遠い記憶は風の強い日に押し寄せる波のように私に打ち寄せ、私の全身を濡らし去っていった。あとに残ったのは、とめどなく溢れる涙だった。
他の何も考えられない、純粋な4分15秒。
私は噛み締めるように恍惚に身を委ねた。

ジャーニー

さっきまで身を潜めていた蝿が、ブンと音を鳴らし私の耳元を通り過ぎる。
日光はすでに私の肌をじわじわ焼き始めていた。
棘に刺されないよう慎重に下山しながら、心なしか体が軽くなっているのを感じた。
「日食で細胞ごと生まれ変わってたりして」と夫に言ってみた。言ってすぐ、せっかくの経験をただのスピリチュアルにしたくなくて「あ、泣いてすっきりしただけか」とひとりごちた。
茨道を避け黙々と歩く道すがら、やはりと思い「これが新生わたくしです!」ジャンプして両手両足を広げ振り返ると、夫はパシャリと写真を撮った。笑う夫の顔もやっぱり晴れやかで、新しくなったんだな、と思った。

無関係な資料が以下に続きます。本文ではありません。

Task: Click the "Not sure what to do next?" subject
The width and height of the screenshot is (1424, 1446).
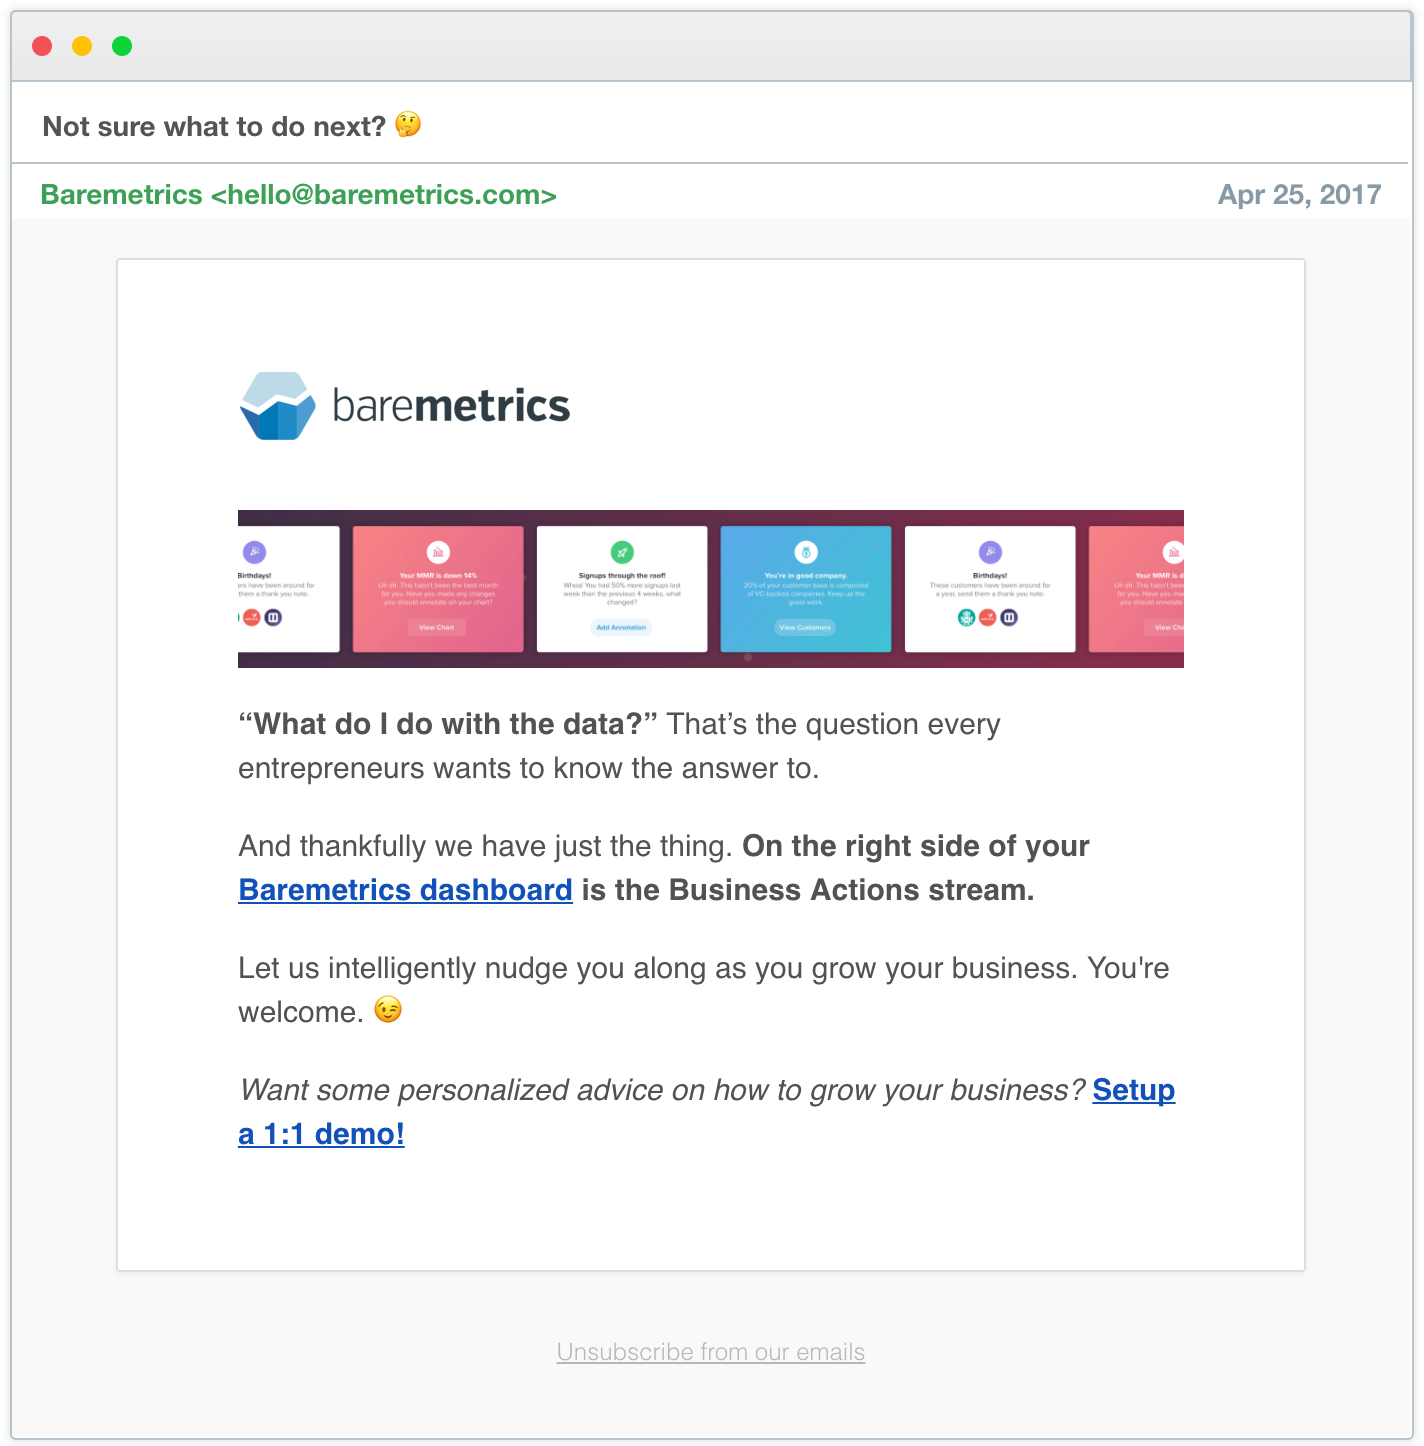Action: pos(214,127)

メキシコから帰ると、留守番をしてくれていた3人の子どもたちの育児に追われ、夢のような日々は瞬く間に日常に塗り替えられていった。ルーティーンをこなす毎日のなかでふいに、あの時目にした光景を思い出す。そして私は気づくのだ。単なる2週間のメキシコ旅行ではなかったと。皆既日食を意識し始めた、2009年から15年間をかけた長い長いジャーニーだったのだと。2027年にはエジプトで、2028年にはオーストラリア・ニュージーランドで、そして2035年には日本の本州で皆既日食が観測される。
次私はいつ、どこで、皆既日食を見るのだろう。
そのときに向けて、もうすでに旅は始まっているのだ。